Print everything from the line containing "This screenshot has width=824, height=695." down to the last of the lines below, reproducing each one without any change.

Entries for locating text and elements
** start **
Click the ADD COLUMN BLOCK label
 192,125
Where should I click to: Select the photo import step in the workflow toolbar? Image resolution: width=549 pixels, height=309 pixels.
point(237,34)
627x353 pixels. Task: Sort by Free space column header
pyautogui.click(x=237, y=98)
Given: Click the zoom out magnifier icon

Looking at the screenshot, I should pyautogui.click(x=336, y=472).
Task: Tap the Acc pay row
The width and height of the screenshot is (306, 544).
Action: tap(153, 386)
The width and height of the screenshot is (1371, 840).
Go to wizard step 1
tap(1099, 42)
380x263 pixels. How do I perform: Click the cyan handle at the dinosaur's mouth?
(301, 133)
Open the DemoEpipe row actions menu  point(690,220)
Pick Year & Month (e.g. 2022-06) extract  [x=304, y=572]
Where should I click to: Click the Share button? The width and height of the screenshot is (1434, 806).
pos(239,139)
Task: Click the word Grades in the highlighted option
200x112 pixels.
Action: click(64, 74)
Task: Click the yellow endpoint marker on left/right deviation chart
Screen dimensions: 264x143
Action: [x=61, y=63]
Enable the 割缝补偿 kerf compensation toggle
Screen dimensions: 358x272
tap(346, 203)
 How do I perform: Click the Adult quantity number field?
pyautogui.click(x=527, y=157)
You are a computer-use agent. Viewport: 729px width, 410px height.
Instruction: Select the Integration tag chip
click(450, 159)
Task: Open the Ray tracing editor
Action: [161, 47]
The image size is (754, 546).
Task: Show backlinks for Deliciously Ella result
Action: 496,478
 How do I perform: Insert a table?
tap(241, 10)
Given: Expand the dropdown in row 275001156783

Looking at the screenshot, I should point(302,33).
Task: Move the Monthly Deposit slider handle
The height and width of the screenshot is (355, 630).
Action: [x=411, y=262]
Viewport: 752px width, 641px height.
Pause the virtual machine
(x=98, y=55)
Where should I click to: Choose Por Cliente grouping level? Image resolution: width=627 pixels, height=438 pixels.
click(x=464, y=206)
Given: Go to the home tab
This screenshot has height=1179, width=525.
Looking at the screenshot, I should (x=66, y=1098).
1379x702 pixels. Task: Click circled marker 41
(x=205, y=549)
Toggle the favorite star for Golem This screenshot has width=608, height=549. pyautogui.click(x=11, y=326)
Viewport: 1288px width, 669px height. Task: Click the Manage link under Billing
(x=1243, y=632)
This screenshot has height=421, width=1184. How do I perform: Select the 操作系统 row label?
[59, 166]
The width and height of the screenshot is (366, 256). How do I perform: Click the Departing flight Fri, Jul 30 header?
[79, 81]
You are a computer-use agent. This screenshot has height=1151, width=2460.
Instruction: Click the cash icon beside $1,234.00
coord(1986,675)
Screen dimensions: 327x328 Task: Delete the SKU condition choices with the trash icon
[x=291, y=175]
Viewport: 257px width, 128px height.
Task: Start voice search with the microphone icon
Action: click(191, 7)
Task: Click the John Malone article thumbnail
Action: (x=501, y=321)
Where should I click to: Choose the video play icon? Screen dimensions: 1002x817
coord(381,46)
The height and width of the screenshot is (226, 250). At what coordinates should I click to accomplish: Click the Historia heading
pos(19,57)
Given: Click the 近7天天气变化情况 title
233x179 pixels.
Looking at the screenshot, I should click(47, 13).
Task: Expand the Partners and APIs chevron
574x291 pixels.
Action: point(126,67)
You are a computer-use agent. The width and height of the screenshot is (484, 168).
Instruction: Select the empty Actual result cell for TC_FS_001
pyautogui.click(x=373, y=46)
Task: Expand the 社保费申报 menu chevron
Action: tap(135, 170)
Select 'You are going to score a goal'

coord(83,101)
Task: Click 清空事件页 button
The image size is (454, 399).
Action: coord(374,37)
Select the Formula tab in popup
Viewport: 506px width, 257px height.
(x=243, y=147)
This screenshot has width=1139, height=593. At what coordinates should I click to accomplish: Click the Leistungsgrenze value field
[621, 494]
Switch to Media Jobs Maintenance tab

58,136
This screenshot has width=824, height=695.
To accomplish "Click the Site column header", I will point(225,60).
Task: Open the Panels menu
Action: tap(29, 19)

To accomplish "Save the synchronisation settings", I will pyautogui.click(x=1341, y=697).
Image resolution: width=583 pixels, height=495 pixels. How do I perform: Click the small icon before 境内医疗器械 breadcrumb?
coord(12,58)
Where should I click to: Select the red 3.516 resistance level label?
** end **
### SOLUTION BELOW
This screenshot has width=824, height=695.
To accomplish "Click the Site column header", I will point(225,60).
Task: Open the Panels menu
Action: tap(29, 19)

To accomplish "Save the synchronisation settings", I will pyautogui.click(x=1341, y=697).
Image resolution: width=583 pixels, height=495 pixels. How do I perform: Click the small icon before 境内医疗器械 breadcrumb?
coord(12,58)
Where should I click to: Select the red 3.516 resistance level label?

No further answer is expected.